We didn't have a home visit when mine started reception - we had an hour in the July when he went in with a load of the other kids, met his teacher and TA and saw the classroom (and spent most of his time on a bike outside flirting with some Y4 girls....) and that was that! She'll be fine without, honestly.

viques · 06/09/2017 11:47

Phone back, cancel the school visit, go on holiday, keep talking to your child about Miss X their new teacher but otherwise forget about school for a bit. honestly, a visit to an empty classroom, or a visit to your home is neither here nor there in terms of your childs whole school experience and in the long run will make no difference.

ALittleMop · 06/09/2017 11:49

It's the first (or second) day back at school
It's insanely busy and there are probably people with real problems that need sorting out
You yourself have said you are not sure which address you put - so if you put the new one, it's not surprising the teacher can't fit you in to somewhere further afield
Our school never did these visits - they didn't think a short visit had that much value for the children - the visits to school much more useful. Except if children had particular SEN or other issues, in which case the teacher made a lot more time/repeat visits.
I think you are annoyed because of the holiday. Just the normal annoyance of an appointment being cancelled. Your DD is not missing out and will not suffer.
All will be well, let it go.

Janel85 · 06/09/2017 11:56

She will be fine, I know this. It's the principle that they made a commitment to visit and clearly they didn't realise it was a 20 minute drive and now they are saying it too far. They don't have the new address because I asked her what address they have other than my current one and she didn't have another one so I didnt out any other address on that form like I worried I had. They sent the confirmation to my current address, my point is if I hadn't phoned what would have happened Friday? Anyway I haven't kicked off, I have offered to bring my daughter to meet her teacher like all the other kids and I await their response, although i do not think they are going to ring back

OP posts:
Tilapia · 06/09/2017 11:59

Home visits are a newish thing in my area - DC3 had one but the other two (same school) didn't. That's why you're getting some bemused comments, as many posters haven't heard of this and probably don't see it as necessary.

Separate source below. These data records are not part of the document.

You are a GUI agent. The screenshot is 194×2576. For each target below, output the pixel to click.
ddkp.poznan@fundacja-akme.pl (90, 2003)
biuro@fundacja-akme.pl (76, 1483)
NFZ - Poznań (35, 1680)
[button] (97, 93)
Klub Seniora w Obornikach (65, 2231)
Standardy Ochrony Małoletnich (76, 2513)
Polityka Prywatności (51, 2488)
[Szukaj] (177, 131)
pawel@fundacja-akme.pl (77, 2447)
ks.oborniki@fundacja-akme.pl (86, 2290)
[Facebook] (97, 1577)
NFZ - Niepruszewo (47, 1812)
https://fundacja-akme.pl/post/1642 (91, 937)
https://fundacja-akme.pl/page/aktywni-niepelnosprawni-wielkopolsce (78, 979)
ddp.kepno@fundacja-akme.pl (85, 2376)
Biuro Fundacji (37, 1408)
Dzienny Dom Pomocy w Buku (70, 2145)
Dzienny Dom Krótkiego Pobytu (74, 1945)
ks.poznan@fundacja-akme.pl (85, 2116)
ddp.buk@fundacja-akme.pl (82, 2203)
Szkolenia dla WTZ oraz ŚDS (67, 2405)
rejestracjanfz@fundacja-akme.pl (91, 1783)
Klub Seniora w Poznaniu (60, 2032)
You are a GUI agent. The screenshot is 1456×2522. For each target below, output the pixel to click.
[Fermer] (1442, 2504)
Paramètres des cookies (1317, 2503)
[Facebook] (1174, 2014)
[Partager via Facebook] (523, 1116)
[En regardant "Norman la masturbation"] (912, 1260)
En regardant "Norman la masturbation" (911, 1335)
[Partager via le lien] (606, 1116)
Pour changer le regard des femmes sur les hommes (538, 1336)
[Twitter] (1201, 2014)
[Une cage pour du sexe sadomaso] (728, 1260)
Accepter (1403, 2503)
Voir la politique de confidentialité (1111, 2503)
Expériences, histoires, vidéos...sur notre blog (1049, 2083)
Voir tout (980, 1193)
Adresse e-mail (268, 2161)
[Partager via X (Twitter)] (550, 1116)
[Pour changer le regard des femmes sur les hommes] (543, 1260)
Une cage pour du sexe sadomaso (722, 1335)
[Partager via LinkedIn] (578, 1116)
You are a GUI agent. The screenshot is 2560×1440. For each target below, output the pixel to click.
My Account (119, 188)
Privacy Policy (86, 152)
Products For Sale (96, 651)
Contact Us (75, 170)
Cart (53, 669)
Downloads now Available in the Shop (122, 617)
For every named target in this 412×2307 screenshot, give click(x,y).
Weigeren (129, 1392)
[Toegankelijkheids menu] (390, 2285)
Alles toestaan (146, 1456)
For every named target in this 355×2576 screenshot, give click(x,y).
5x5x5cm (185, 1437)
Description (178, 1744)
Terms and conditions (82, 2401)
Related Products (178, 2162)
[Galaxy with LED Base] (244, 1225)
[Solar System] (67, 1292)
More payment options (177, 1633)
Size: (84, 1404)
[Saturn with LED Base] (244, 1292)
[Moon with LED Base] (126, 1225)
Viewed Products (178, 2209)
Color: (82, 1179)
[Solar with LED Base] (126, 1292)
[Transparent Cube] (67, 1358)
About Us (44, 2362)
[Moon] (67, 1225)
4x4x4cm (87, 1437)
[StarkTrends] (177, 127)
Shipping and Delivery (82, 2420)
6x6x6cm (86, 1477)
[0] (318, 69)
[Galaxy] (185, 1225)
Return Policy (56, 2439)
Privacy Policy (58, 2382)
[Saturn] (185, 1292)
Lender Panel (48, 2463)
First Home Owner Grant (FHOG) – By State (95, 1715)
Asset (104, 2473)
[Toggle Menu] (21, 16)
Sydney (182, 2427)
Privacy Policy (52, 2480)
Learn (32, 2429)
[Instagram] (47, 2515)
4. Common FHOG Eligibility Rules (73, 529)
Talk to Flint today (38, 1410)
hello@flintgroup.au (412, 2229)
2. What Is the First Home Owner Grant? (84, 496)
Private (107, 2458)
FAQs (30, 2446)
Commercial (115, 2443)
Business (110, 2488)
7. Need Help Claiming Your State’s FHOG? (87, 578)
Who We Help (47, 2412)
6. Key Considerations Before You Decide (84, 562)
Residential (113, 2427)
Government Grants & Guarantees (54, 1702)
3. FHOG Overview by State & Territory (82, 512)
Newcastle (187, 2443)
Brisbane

IMO they aren't particularly useful and certainly not worth getting stressed about. I agree the communication from the school was a bit rubbish but this is fairly typical of primary schools IME!

Janel85 · 06/09/2017 12:01

I guess I'm a bit of a stickler for good manners and I consider this to be below par, by the sounds of it I need to suck it up and lower my expectations Blush

OP posts:
Witchend · 06/09/2017 12:03

Did you use the old or new address on applications?
If you used the old, then no problem. If you used the new then you have a problems because "we really intend to move to the area" has no standing on admissions.

Janel85 · 06/09/2017 12:07

I used the old address, I emailed the head teacher and the admissions department at the local council personally to explain the situation so it was all completely by the book and I have the written proof. We were lucky they had under their quota this year

OP posts:
Janel85 · 06/09/2017 12:08

Goodness me if they try and revoke my daughters place at the eleventh hour I am going to kick off majorly, surely they wouldn't do that?

OP posts:
user789653241 · 06/09/2017 12:09

I understand it's really annoying, but yeah, like you say, just forget about it and she will be fine. Our school doesn't have home visits. My dc never met the teacher one to one before school. It was totally fine. Doesn't worth making bad relationship with school before your dc has even started.